Commento scritto da Ma è poi vero che in Umbria i salari sono più bassi?..... il 11 Luglio 2019 alle 18:28
Nel calcolare le differenze salariali che ci sono tra le stesse categorie di lavoratori che operano nelle varie regioni d'Italia, si spera che sia stato tenuto conto anche del differente costo della vita tra le varie regioni. Affermare che in Umbria i salari di una determinata categoria di lavoratori sono più bassi del 16% rispetto alla media nazionale, omettendo alcune importanti particolarità, non mi sembra un po' azzardato e non la trovo una considerazione giusta. Per il fatto che un salario di mille euro percepito da un lavoratore in Lombardia, (dove il costo degli affitti sono almeno il doppio che in Umbria), non incide certamente allo stesso modo dello stesso salario in Umbria! Senza le dovute considerazioni, certi calcoli assomigliano alla media della carne consumata annualmente dagli italiani! Una media che ridimenziona l'ingordigia di chi può permettersi di comprarne tanta, e che invece fa incazzare chi ne vorrebbe solo un po', ma per poter pagare le bollette è costretto a rinunciarci!
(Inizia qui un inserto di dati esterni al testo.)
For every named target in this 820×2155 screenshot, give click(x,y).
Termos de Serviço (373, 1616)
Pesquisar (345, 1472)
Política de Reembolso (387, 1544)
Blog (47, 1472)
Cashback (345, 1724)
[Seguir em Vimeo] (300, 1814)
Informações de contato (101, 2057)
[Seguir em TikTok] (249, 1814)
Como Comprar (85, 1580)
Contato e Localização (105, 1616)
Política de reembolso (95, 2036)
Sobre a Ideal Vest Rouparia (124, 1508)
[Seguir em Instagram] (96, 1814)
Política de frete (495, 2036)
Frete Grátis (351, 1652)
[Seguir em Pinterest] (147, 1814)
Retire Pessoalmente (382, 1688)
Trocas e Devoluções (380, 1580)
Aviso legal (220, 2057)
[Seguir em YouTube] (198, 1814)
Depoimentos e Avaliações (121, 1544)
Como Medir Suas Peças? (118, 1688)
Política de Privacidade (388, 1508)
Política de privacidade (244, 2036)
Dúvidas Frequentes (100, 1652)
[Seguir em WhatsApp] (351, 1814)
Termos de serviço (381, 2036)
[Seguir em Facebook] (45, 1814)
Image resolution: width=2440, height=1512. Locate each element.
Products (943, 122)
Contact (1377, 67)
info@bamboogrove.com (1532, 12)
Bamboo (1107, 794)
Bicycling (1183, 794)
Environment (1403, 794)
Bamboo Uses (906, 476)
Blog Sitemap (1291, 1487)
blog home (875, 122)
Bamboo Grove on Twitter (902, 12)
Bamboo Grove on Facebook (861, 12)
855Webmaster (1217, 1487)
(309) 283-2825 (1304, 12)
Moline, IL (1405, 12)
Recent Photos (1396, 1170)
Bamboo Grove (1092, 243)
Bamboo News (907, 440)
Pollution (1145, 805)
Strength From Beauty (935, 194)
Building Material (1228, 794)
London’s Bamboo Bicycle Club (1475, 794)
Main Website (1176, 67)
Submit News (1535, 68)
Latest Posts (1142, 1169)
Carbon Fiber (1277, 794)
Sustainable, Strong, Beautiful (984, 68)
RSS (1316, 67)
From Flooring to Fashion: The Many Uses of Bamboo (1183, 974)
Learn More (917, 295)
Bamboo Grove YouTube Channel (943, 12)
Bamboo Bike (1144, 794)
Commento scritto da il cospaiese il 11 Luglio 2019 alle 23:16
E' la solita barzelletta che le differenze di sitpendio che oggi si vogliono tradurre in gabbie salariali, dipendono solo dagli affitti che nel lombardo-veneto sono più cari. Ora a parte che ciò è vero in parte vorrei ricordare che come viene più volte sbandierato la sanità funziona meglio per cui ricorso al privato dovrebbe essere minore con evidente risparmio per il paziente, così come per i trasporti pubblici. Se consideriamo che in Umbria sono pressoché carenti questo costringe il lavoratore a dover utilizzare l'auto propria. Per finire vorrei ricordare la miriade di centri commerciali, supermercati ecc presenti al nord che creando concorrenza portano a calmierare i prezzi dei prodotti in particolare quelli di prima necessità


Commento scritto da Ipotesi il 12 Luglio 2019 alle 07:40
Il lavoro in Umbria è organizzato massicciamente in Cooperative, che, notoriamente, pagano di meno. Quanto ai Supermercati/Centri Commerciali non è che in Umbria ce ne siano pochi, almeno nei Centri maggiori. Anzi c' è da chiedersi come facciano a tirare avanti


Commento scritto da X Il cospaiese il 12 Luglio 2019 alle 10:17
Caro Cospaiese, mentre scriveva la replica al mio commento si è chiesto per quale motivo in alcune Regioni del Nord la sanità funziona meglio? Si è chiesto per quale motivo nelle stesse Regioni del Nord i trasporti pubblici funzionano meglio. E per quanto concerne la miriade di supermercati che si fanno la guerra tra loro al ribasso dei prezzi, si è chiesto come fanno a pagare meglio il loro personale, a sopravvivere e a ottenere ugualmente un guadagno? Non trova che in tutto questo influisca molto un fattore di mentalità, di serietà, di onestà e di organizzazione? Detto ciò, quello che più mi delude di Lei è che, ritenendosi un Cospaiese, la sua mentalità la credevo diversa. Invece devo prendere atto che quando si toccano alcuni argomenti, la sua mentalità non si discosta di molto da quella della gente di alcune regioni d'Italia e da quella in cui vive. Quindi, le ho semplicemente risposto per fale notare che le note che ho scritto non sono delle barzellette. Semmai si possono definire delle barzellette le continue lamentele delle Regioni che, per l'incompetenza dei loro governanti e per altre questioni che non sto qui a elencare, rivendicano dei diritti senza attenersi a dei doveri e senza proferire alcun impegno.